Tech ‘dealmaker’ GP Bullhound has today released a research report detailing that Europe has seen thirteen of its tech companies pass a billion-dollar valuation in the last year, meaning that Europe is currently producing a so-called ‘unicorn’ at a rate faster than one a month.
Of the thirteen new companies to join the once-exclusive club that’s seemingly becoming easier to join, 8 were from the UK, 3 were from Germany while France and The Netherlands also had 1 addition each.
The thirteen in full
– Adyen (The Netherlands)
– BlaBlaCar (France)
– Delivery Hero (Germany)
– FanDuel (UK)
– Farfetch (UK)
– Funding Circle (UK)
– Home24 (Germany)
– Powa (UK)
– Rocket Internet (Germany)
– Shazam (UK)
– Skrill (UK)
– TransferWise (UK)
– Ve (UK)
However, three of Europe’s companies who previously had a valuation of $1 billion+ lost their ‘unicorn’ classification after a difficult year of trading. These were the UK’s Monitise and Boohoo.com, and Spain’s eDreams Odigeo, whose post-IPO troubles have been covered by us before.

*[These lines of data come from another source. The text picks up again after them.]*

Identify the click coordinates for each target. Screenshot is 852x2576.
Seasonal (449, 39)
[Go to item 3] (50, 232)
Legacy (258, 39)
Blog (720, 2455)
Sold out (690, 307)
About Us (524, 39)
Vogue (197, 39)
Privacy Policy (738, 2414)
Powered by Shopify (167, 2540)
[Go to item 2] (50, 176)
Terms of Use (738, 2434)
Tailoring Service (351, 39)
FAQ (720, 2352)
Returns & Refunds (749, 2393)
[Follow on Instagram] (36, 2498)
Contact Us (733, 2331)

This means that Europe is now home to 40 unicorns, compared to 30 at this same point last year.
Other key findings from the report
– Europe’s ‘unicorns’ have a collective value of $120 billion
– Therefore, the average European ‘unicorn’ is valued at $3 billion
– The UK has produced the most ‘unicorns’ since 2000 with 17. Sweden has produced 6, and Germany and Russia are home to 4 each
– Fintech is the industry category gaining ‘unicorns’ at the fastest rate
– Less than half of Europe’s ‘unicorns’ have had a liquidity event, with time to liquidity averaging above 8 years
– Building a ‘unicorn’ is expensive, with the median investment $140 million
– Index Ventures is the most successful in investing in Europe’s ‘unicorns’, having backed 9
– 87% of the companies are still managed by at least one member of the founding team
However, although Europe is producing billion-dollar companies at a rate faster than ever before, it still remains behind the US, with America seeing 22 new companies gain a valuation north of $1 billion in the same period. And while European ‘unicorns’ have a collective value of $120 billion, Facebook has a market capitalisation of more than double that on its own ($275 billion).
But while there is still some catching up to do, as the gap in available capital between the US and Europe decreases, it’s likely that the gap between creating ‘unicorns’ will continue to do so too.